Data —

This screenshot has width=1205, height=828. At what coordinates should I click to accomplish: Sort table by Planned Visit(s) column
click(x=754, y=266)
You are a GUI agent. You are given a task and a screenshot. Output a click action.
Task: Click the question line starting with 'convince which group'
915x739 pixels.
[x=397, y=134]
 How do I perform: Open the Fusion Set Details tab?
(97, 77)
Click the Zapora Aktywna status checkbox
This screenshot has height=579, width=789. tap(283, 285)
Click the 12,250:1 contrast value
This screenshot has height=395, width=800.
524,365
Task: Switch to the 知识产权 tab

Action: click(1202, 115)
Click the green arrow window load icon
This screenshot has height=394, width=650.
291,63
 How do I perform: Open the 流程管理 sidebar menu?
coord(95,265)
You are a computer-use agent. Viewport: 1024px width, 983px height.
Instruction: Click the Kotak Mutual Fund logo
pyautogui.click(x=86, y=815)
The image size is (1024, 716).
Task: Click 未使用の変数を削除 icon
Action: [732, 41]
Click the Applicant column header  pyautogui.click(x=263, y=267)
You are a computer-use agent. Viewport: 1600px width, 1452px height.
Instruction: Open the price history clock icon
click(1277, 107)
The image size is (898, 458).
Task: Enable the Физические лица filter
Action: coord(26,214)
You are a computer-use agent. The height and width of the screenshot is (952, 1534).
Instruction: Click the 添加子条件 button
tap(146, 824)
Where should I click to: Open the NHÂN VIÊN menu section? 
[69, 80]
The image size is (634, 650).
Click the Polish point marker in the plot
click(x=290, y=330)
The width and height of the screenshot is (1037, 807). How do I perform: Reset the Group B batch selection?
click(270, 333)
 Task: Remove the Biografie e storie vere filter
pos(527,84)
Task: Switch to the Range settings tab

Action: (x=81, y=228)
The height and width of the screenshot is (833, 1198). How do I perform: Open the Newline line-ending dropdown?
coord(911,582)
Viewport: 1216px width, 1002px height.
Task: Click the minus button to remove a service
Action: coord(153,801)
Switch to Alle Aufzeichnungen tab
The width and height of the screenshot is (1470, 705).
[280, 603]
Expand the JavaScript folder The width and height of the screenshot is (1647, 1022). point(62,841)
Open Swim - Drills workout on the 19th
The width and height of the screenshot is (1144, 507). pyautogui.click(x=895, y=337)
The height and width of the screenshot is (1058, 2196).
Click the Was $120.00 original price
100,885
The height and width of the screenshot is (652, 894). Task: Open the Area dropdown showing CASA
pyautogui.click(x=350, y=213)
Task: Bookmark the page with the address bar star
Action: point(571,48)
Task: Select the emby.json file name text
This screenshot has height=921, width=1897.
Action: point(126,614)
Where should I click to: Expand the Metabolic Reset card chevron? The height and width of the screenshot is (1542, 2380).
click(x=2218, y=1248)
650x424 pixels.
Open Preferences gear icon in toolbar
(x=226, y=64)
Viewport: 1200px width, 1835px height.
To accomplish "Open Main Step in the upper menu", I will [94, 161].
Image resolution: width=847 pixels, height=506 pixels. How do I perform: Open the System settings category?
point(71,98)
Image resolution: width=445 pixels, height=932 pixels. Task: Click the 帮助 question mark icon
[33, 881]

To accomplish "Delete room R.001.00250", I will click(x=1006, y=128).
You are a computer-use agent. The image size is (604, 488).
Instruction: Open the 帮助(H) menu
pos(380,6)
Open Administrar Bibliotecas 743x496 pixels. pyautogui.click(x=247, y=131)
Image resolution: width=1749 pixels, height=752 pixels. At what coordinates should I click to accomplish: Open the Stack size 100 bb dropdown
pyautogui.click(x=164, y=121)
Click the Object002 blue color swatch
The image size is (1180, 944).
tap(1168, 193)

Required action —
Beginning with the very first line of the records above, please retype each line through the one that has "You are a computer-use agent. The height", and add nothing.

Response to this exercise —
This screenshot has width=1205, height=828. At what coordinates should I click to accomplish: Sort table by Planned Visit(s) column
click(x=754, y=266)
You are a GUI agent. You are given a task and a screenshot. Output a click action.
Task: Click the question line starting with 'convince which group'
915x739 pixels.
[x=397, y=134]
 How do I perform: Open the Fusion Set Details tab?
(97, 77)
Click the Zapora Aktywna status checkbox
This screenshot has height=579, width=789. tap(283, 285)
Click the 12,250:1 contrast value
This screenshot has height=395, width=800.
524,365
Task: Switch to the 知识产权 tab

Action: click(1202, 115)
Click the green arrow window load icon
This screenshot has height=394, width=650.
291,63
 How do I perform: Open the 流程管理 sidebar menu?
coord(95,265)
You are a computer-use agent. Viewport: 1024px width, 983px height.
Instruction: Click the Kotak Mutual Fund logo
pyautogui.click(x=86, y=815)
The image size is (1024, 716).
Task: Click 未使用の変数を削除 icon
Action: [732, 41]
Click the Applicant column header  pyautogui.click(x=263, y=267)
You are a computer-use agent. Viewport: 1600px width, 1452px height.
Instruction: Open the price history clock icon
click(1277, 107)
The image size is (898, 458).
Task: Enable the Физические лица filter
Action: coord(26,214)
You are a computer-use agent. The height and width of the screenshot is (952, 1534).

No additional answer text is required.